=== THE INPUT ===
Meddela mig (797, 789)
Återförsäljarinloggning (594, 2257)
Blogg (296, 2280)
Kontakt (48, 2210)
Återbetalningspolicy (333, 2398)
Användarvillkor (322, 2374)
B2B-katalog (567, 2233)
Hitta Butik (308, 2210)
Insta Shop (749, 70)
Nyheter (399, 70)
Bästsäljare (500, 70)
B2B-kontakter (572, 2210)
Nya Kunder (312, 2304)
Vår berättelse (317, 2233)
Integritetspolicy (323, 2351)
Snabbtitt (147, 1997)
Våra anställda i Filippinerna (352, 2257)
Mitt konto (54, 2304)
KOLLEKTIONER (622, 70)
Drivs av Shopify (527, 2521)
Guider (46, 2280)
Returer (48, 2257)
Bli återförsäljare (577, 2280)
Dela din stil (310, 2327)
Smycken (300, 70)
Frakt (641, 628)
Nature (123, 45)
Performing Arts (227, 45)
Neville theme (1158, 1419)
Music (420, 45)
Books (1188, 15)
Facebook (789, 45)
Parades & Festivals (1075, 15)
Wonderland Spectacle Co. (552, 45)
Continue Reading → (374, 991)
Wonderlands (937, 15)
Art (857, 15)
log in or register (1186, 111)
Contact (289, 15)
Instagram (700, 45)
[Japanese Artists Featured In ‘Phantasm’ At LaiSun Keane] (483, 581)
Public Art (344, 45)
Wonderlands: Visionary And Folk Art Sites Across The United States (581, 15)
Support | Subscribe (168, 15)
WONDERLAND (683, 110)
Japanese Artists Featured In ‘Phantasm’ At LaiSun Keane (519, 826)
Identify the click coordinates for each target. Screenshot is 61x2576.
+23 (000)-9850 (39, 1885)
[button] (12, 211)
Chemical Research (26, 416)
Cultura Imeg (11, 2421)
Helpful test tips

=== PROBLEM TO SOLVE ===
Output each entry exactly. Leave none out.

=== ANSWER TO THE EXERCISE ===
Meddela mig (797, 789)
Återförsäljarinloggning (594, 2257)
Blogg (296, 2280)
Kontakt (48, 2210)
Återbetalningspolicy (333, 2398)
Användarvillkor (322, 2374)
B2B-katalog (567, 2233)
Hitta Butik (308, 2210)
Insta Shop (749, 70)
Nyheter (399, 70)
Bästsäljare (500, 70)
B2B-kontakter (572, 2210)
Nya Kunder (312, 2304)
Vår berättelse (317, 2233)
Integritetspolicy (323, 2351)
Snabbtitt (147, 1997)
Våra anställda i Filippinerna (352, 2257)
Mitt konto (54, 2304)
KOLLEKTIONER (622, 70)
Drivs av Shopify (527, 2521)
Guider (46, 2280)
Returer (48, 2257)
Bli återförsäljare (577, 2280)
Dela din stil (310, 2327)
Smycken (300, 70)
Frakt (641, 628)
Nature (123, 45)
Performing Arts (227, 45)
Neville theme (1158, 1419)
Music (420, 45)
Books (1188, 15)
Facebook (789, 45)
Parades & Festivals (1075, 15)
Wonderland Spectacle Co. (552, 45)
Continue Reading → (374, 991)
Wonderlands (937, 15)
Art (857, 15)
log in or register (1186, 111)
Contact (289, 15)
Instagram (700, 45)
[Japanese Artists Featured In ‘Phantasm’ At LaiSun Keane] (483, 581)
Public Art (344, 45)
Wonderlands: Visionary And Folk Art Sites Across The United States (581, 15)
Support | Subscribe (168, 15)
WONDERLAND (683, 110)
Japanese Artists Featured In ‘Phantasm’ At LaiSun Keane (519, 826)
Identify the click coordinates for each target. Screenshot is 61x2576.
+23 (000)-9850 (39, 1885)
[button] (12, 211)
Chemical Research (26, 416)
Cultura Imeg (11, 2421)
Helpful test tips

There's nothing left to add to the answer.